Which lines in the data, beginning with the line containing "Given: Click the MSO2014B model name" and running through the line containing "(x=492, y=717)", can you retype exactly, with no other lines?

--- START PROVIDED DATA ---

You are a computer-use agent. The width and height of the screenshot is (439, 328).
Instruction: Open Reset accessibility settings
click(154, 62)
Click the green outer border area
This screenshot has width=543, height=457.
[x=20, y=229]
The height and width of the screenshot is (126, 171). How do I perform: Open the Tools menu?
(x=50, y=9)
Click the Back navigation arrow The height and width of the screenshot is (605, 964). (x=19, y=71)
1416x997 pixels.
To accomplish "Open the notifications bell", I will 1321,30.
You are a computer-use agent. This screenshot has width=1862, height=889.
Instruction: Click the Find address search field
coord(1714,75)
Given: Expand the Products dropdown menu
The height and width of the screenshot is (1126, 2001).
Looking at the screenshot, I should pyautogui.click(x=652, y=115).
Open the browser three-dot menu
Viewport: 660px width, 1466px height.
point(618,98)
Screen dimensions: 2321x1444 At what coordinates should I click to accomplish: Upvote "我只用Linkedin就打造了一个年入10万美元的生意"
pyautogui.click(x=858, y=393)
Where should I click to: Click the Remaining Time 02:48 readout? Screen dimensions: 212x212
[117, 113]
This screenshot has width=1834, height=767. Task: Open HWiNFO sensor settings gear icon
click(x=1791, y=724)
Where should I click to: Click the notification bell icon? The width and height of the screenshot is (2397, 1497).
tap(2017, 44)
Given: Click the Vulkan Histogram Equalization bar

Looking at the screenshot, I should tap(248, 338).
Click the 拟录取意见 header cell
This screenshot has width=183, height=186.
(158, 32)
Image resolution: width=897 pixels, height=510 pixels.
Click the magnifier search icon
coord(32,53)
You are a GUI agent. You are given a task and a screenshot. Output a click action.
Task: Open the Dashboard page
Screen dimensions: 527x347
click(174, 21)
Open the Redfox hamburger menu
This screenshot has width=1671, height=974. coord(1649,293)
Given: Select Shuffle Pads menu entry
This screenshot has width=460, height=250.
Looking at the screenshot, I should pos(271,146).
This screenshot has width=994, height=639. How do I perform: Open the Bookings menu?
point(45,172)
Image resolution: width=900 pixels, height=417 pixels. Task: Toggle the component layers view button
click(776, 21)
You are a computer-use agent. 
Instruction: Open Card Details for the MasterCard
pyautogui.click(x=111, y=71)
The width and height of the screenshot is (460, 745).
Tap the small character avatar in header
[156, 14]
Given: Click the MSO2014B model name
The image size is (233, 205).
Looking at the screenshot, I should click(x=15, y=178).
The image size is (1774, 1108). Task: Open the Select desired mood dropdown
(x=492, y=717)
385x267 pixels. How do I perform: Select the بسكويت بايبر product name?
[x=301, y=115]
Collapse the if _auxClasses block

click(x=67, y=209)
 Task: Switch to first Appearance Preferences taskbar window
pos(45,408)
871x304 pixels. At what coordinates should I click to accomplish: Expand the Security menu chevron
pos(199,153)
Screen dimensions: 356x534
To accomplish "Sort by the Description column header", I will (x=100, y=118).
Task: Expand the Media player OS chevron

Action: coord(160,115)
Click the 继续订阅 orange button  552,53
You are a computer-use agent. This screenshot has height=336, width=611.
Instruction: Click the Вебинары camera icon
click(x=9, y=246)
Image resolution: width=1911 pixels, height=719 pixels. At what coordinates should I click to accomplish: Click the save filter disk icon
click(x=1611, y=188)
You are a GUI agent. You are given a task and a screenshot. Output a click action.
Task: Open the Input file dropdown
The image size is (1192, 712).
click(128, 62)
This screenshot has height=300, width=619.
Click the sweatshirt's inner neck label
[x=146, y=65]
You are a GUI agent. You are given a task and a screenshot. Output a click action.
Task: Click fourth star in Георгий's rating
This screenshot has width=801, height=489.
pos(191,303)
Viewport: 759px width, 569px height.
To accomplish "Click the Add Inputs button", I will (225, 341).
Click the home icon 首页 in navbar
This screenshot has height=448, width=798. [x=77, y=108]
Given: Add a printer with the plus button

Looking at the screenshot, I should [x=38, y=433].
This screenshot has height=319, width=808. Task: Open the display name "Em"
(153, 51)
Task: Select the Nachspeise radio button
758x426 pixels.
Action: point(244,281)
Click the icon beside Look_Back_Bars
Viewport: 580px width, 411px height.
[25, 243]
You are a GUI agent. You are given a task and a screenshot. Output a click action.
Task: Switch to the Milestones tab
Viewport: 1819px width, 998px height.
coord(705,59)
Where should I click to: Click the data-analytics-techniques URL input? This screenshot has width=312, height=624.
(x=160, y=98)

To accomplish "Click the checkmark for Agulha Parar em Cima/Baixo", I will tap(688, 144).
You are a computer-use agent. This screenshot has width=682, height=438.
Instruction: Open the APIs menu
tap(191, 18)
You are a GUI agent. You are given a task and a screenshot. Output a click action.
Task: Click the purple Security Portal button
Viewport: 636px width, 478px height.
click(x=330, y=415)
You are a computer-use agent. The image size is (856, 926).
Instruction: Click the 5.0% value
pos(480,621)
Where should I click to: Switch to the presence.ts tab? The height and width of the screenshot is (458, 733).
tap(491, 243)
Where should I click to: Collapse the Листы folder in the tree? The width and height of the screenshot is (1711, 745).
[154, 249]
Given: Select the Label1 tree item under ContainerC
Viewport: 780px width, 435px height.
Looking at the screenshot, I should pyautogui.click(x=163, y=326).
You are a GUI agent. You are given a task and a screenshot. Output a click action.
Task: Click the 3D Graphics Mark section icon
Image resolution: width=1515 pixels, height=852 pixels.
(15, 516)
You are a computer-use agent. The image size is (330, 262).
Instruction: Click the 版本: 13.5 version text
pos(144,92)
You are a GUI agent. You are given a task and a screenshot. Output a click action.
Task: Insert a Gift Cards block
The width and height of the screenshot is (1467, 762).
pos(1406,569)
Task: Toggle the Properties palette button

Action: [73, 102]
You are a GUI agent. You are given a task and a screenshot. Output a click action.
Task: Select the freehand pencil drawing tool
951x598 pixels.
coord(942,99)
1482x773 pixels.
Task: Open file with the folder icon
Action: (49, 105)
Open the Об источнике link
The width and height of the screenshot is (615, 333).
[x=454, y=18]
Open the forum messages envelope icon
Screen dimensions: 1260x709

--- END PROVIDED DATA ---

■ CORRECT RESPONSE:
Given: Click the MSO2014B model name
The image size is (233, 205).
Looking at the screenshot, I should click(x=15, y=178).
The image size is (1774, 1108). Task: Open the Select desired mood dropdown
(x=492, y=717)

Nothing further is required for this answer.